Kotoran Omen dibersihkan dan bau tidak sedap menghilang, sementara. Apa yang kau fikirkan? Omen akan disalahkan dan diusir? Tidak. Terlalu tega untuk kami mengusir atau bahkan membunuh orang, maaf, maksud saya membunuh hewan yang sudah memberi banyak keceriaan untuk kami. Tidak untuk saat ini.

“Yaudah, masih kecil ini si Omen. Maklum lah kalau masih buang kotoran sembarangan,” sanggah anggota yang masih junior.

“Kenapa enggak sekalian kasih popok sama diajak jalan-jalan di taman saja kalau masih kecil?”

“Kok kita jadi kaya ngomongin anak kita aja ya.” Tawa kembali terurai.

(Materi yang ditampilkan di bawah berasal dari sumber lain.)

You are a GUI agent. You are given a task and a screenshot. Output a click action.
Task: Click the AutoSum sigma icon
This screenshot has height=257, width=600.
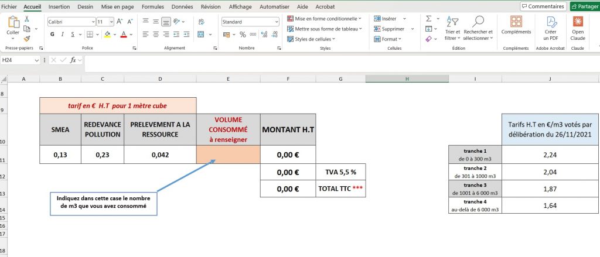[x=428, y=19]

Kamu lihat betapa berartinya Omen untuk kami. Saat dia melakukan kesalahan pun masih kami maafkan. Dengan tertawa pula.

***

“Kita perlu mulai berpikir untuk membunuhnya. Dia sudah mulai berulah. Dan aku melihat ada dampak buruk yang lebih besar misal ini tetap dibiarkan,” kata Lamtiur.

“Iya, aku juga sepakat. Mengulangi kesalahan dengan membuang kotorannya secara sembarangan tidak bisa dibiarkan,” kata Sastro.

“Iya mas, apalagi sejak dia juga buang kotoran di salah satu kasur kita. Untung masih ada kasur yang lain. Tapi apa mau menunggu kasur yang lain dijadiin ‘toilet’ si Omen?” kata si anggota junior.

“Kalo aku si enggak ngebayangin misal ada tamu luar, dan itu penting, masak bau kotoran tikus kaya gini sih. Di banyak tempat lagi.” Persma itu memang sering kedatangan tamu. Tidak jarang orang-orang penting entah sastrawan, penulis, wartawan dan lainnya.

Suasana menjadi hening dan sedikit mencekam. Kalau mungkin saya kasih gambaran, suasananya seperti akan mengeksekusi mati seseorang. Suasana hening itu akan semakin lama apabila Lamtiur tidak memberikan saran.

“Oke, kita bunuh saja Omen. Tapi kita pilih eksekusi mati yang paling cepat dan tidak menyakitkan,” kata Lamtiur. Semua orang tidak kaget, tidak pula menyanggah. Sepertinya itu juga yang dipikirkan yang lain.

“Kalau pakai racun tikus atau lem gimana?” Ujar Sastro.

“Jangan. Memang lebih gampang, tapi itu akan lama matinya, dan tentu saja makin lama dia mati, akan lebih menderita. Itu melanggar beberapa pasal terkait eksekusi mati.”

Suasana menjadi serius.

“Tapi sebelum eksekusi mati…” Kata anggota junior, diselingi diam sejenak. “Kita harus kasih kesempatan Omen untuk memberikan pesan kepada keluarganya untuk perpisahan.” Entah kenapa tawa kembali terurai.

“Gimana caranya?” tanya Sastro.

“Ya buat selebaran, ditempel di dinding bagian bawah yang biasa dilewati Omen.”

“Tapi kan Omen masih kecil, dia belum bisa baca.” Entah apa indikator yang dipakai untuk mengatakan kalau Omen masih kecil. Memang kalau dia sudah besar ─dan bisa baca─ badannya akan seperti manusia dewasa?

Tapi apapun, lelucon yang hanya dimengerti oleh kami di mana lucunya itu berhasil menyelamatkan kami untuk tidak membahas ─lebih-lebih memutuskan─ eksekusi mati jenis apa untuk Omen. Bukan karena tidak menemukan cara yang pas, tapi jauh di lubuk hati, kami tidak tega. Kamu tahu kan perasaannya?

Hingga pada suatu minggu, diagendakan untuk bersih-bersih dan penataletakan ulang barang-barang di kantor Persma. Agar mendapat suasana dan inspirasi baru katanya. Dan itu memang rutin dilakukan setiap tahun. Obrolan tentang eksekusi mati Omen masih didengungkan termasuk saat agenda bersih-bersih berlangsung.

“Omeeeeen!” ungkap salah seorang yang kaget melihat Omen keluar tiba-tiba saat sedang mengangkat lemari.

Omen juga kaget dengan teriakan itu. Dia berlari ─aku kira dengan panik, tidak gesit dan terarah seperti biasa─ ke arah lemari yang sedang tidak diangkat. Omen menghindari beberapa barang sampai terjebak ke dalam kardus kecil bekas bungkus makanan. Celakanya dia tidak bisa keluar dari kardus yang memanjang itu. Semua mata saling berpandangan. Seolah tahu apa yang mesti dilakukan. Di samping Lamtiur dan Sastro ada sapu lidi yang masih utuh dan semprotan pembasmi serangga.

***

Untuk Omen.

Terima kasih atas kebersamaan ini. Kamu telah menjadi bagian tidak terlupakan dari kami. Omen sedunia bersatulah!!!